Photographer: Volker Hartmann/Getty Images
While nuclear plants struggle to compete with the flood of cheap gas coming from the nation’s shale fields, they still offer a key advantage, supporters say: They generate 24-hour electricity without producing carbon emissions. Renewables, meanwhile, haven’t yet nailed down the storage capacity needed to do that. Proponents insist it’s only a matter of time.
Battery prices have plunged 85% from 2010 through 2018, and huge storage plants are planned in California and Arizona. Meanwhile, science is advancing on new technology - including chemical alternatives to lithium-ion systems - with the potential to supply power for 100 hours straight, sun or no sun.

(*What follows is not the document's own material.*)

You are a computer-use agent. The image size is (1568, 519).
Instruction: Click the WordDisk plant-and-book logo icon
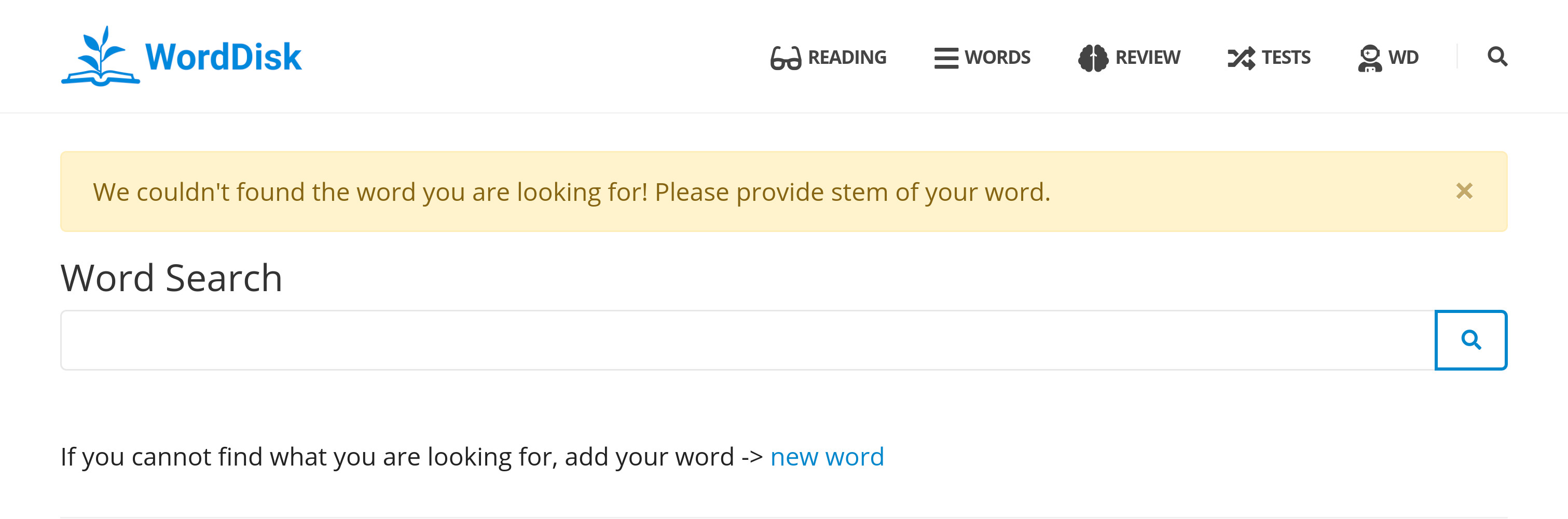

The drive for grids that are 100% emissions-free is being pushed by a growing number of U.S. states citing increasingly aggressive time frames. In July, New York mandated that 70% of the state’s power come from renewables by 2030, and 100% by 2040. Seven other states, including California, have similar mandates.
By 2035 so-called battery peakers - large arrays that store energy when renewables are working at their peak, and send power when they’re not - will be more cost-competitive, according to BNEF forecasts. Meanwhile, over the same period, nuclear will wane, as high costs force most reactors to just shut down.
Meanwhile, the U.S. Energy Department’s top nuclear official says reactors will play a prominent role in the power mix, and the agency is talking to countries interested in deploying smaller, modular reactors now being developed at lower costs.
“If any country or state is looking to meet their carbon goals, then nuclear energy has to be an absolute part of the solution,” Assistant Secretary Rita Baranwal said in an interview.